+++ PASSAGE FOR REVIEW

In Part 3 (Inheritance), we investigated the claim that only men were permitted to inherit among the biblical Hebrew. We found that the inheritance laws among the biblical Hebrew are more complex because the ruler had two first born sons. Provision was made for both sons to receive an inheritance. Additionally, grants were made to the sent-away sons of concubines. Daughters could petition to receive inheritance. By levirate marriage a widow was able to preserve her deceased husband's holdings for his son. In an extremely archaic practice, inheritance rights were attached to whoever had possession of the clan ancestor figurines. These were stolen by Rachel who knew that her husband Jacob (Israel) had no inheritance.

Having found that the feminist claim of patriarchy does not apply to the Hebrew patterns of descent and inheritance, we move to the question of the right to rule among the biblical Hebrew to see if it fits the pattern of absolute patriarchy.


Overview

Among the biblical Hebrew the first born son of the principal wife ruled over his father's territory upon the death of the father. These were regional kings, not high kings whose territories we would consider empires. Abraham is an example. These rulers carried rods as a sign of their rank. Below is the image of a ruler-priest (tera-neter) holding a rod (Petrie 1939). This ruler-priest served the Creator, the High God, who was called Anu in Akkadian (the equivalent of El Elyon in Hebrew).

Annu refers top "those of royal blood"
according to Gwendolyn Leick
(Dictionary of Ancient Near Eastern Mythology, 1998, p. 7)
The first born son of the second wife, a patrilineal cousin, served as a vizier in the court of his maternal grandfather's territory. Abraham's first born son, Joktan, is an example.

Other sons and the sons of concubines received grants which enabled them to become chiefs in areas where they did not pose a threat to the first born sons. Ishmael is an example.

Some of these sent-away sons ruled over kingdoms that they gained by conquest, negotiation, and marriage. This was the case with Nimrod, a Kushite kingdom builder (Gen. 10:8).

Some sent-away sons are noted for being city builders. The Hebrew phrase וַיְהִי בֹּנֶה עִיר may be translated as [Cain] "he existed as a builder of a city" or "he existed, building a city." He named his city Enoch, after his father-in-law and the first born son of his cousin wife (Gen. 4:17). Nimrod, the son of Kush (Gen. 10:8) built the cities of Erech and Accad (Gen. 10:10).

++++++
+++ EXTRACTED ENTRIES

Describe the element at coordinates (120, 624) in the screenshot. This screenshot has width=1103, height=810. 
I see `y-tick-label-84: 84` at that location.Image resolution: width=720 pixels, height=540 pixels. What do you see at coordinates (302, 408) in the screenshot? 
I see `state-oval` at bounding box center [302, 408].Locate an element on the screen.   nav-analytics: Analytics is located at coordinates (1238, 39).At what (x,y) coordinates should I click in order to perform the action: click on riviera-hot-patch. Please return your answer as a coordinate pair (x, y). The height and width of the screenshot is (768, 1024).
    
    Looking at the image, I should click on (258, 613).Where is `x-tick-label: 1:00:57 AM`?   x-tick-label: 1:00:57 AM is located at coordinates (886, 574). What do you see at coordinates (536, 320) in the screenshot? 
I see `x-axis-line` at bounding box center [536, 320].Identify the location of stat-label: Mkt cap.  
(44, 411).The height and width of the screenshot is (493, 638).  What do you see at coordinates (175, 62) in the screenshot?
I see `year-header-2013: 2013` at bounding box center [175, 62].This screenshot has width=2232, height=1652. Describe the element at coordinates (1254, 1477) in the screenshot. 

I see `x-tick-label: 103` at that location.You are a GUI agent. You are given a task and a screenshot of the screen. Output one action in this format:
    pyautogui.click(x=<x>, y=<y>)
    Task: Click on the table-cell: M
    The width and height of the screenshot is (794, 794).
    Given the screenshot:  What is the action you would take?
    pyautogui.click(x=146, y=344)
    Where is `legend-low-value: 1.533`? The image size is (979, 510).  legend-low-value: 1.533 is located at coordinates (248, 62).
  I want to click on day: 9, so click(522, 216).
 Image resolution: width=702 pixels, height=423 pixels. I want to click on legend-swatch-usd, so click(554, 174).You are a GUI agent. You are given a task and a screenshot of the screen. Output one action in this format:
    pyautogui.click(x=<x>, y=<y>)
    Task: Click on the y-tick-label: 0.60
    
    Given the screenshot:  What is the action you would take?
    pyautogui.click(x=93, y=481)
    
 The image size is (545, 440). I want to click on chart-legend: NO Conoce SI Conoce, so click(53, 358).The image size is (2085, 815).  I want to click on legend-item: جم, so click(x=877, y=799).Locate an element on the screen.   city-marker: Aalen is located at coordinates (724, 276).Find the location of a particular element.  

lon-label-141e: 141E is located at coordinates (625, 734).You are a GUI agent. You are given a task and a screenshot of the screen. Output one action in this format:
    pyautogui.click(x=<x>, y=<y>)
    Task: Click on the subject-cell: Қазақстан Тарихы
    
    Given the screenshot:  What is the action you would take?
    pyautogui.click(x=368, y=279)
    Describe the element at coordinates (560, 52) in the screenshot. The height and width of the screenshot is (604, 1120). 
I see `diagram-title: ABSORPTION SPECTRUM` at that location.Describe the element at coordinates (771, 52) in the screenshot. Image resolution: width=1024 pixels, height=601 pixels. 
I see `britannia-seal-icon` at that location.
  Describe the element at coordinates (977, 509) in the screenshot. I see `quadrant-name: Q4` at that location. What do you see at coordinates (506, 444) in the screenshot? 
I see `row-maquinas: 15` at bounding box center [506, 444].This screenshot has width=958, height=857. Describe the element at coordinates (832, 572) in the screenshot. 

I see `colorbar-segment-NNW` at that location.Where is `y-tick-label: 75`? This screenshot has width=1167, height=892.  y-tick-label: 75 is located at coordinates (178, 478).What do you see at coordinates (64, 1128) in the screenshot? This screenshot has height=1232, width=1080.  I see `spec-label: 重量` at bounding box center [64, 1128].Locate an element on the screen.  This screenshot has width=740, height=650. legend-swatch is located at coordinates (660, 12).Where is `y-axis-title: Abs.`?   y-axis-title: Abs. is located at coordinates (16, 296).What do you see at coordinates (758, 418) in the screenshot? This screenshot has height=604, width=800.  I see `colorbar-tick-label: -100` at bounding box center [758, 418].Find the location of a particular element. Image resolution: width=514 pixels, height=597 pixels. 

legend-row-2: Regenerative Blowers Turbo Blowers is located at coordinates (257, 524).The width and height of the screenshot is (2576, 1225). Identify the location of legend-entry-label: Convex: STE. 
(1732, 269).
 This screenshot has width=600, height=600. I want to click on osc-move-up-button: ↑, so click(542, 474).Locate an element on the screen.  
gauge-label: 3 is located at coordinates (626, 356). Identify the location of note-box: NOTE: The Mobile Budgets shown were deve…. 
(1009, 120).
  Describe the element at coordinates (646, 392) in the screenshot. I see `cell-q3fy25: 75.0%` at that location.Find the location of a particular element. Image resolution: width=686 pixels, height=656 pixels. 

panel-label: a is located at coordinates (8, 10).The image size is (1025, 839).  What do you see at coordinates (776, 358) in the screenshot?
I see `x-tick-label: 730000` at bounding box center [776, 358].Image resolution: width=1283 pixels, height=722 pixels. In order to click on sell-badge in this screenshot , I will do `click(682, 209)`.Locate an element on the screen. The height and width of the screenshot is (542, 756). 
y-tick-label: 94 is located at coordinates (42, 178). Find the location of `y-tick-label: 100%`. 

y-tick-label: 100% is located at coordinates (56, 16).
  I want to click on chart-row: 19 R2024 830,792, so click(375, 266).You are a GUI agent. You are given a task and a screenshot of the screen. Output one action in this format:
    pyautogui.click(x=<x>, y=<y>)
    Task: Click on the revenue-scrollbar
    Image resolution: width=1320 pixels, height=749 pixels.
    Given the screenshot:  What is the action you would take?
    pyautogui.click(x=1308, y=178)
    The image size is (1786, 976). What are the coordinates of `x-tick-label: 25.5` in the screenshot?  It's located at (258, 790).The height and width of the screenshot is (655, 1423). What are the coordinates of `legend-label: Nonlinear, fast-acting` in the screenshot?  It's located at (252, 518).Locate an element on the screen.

++++++

● **YOUR TASKS**:
(A) Reproduce the part of the text on the right to rule among the biblical Hebrew starting at "Annu refers top" and ending at "builder (Gen. 10:8).".
(B) Based on the text on the right to rule among the biblical Hebrew, decide whether each statement agrees with it. Answer yes or no, and quote the words that decide it.
(i) The first born son of the second wife served as a vizier in the court of his father's territory.
(ii) The rulers described were high kings whose territories were empires.
(iii) Nimrod built the cities of Erech and Accad.
(C) Continue the text on the right to rule among the biblical Hebrew from its final sentence.

● **LIST OF ANSWERS**:
(A)
Annu refers top "those of royal blood"
according to Gwendolyn Leick
(Dictionary of Ancient Near Eastern Mythology, 1998, p. 7)
The first born son of the second wife, a patrilineal cousin, served as a vizier in the court of his maternal grandfather's territory. Abraham's first born son, Joktan, is an example.

Other sons and the sons of concubines received grants which enabled them to become chiefs in areas where they did not pose a threat to the first born sons. Ishmael is an example.

Some of these sent-away sons ruled over kingdoms that they gained by conquest, negotiation, and marriage. This was the case with Nimrod, a Kushite kingdom builder (Gen. 10:8).

(B)
(i) No: "served as a vizier in the court of his maternal grandfather's territory."
(ii) No: "These were regional kings, not high kings whose territories we would consider empires."
(iii) Yes: "Nimrod, the son of Kush (Gen. 10:8) built the cities of Erech and Accad (Gen. 10:10)."

(C)
The most protected and most desired lands were areas where copper and gold were collected. If these were acquired, the son's right to rule was established by virtue of wealth and power to control much desired commodities. It is significant that the oldest chacolithic sites are places where the Horite Hebrew rulers were established: Predynastic Lower Nile and the shrine city of Jericho (9000 BC). The next oldest sites are in Mesopotamia: Harran, Eridu, Lagash, Mari, Nippur and Ur (5000-4000 BC). Abraham's father, Tera, controlled a territory between Harran and Ur.

Among the Horite Hebrew one woman was especially honored: Hathor. Her image and name appear at many ancient shrines and temples. She is the foreshadowing of the Virgin Mary, the Theotokos, who is venerated by Christians.

Hebrew women ruled their households and exercised considerable influence in their social circles as the wives of ruler-priests. Some women ruled in Israel as judges and queens.

Now we will look more closely at each of these situations.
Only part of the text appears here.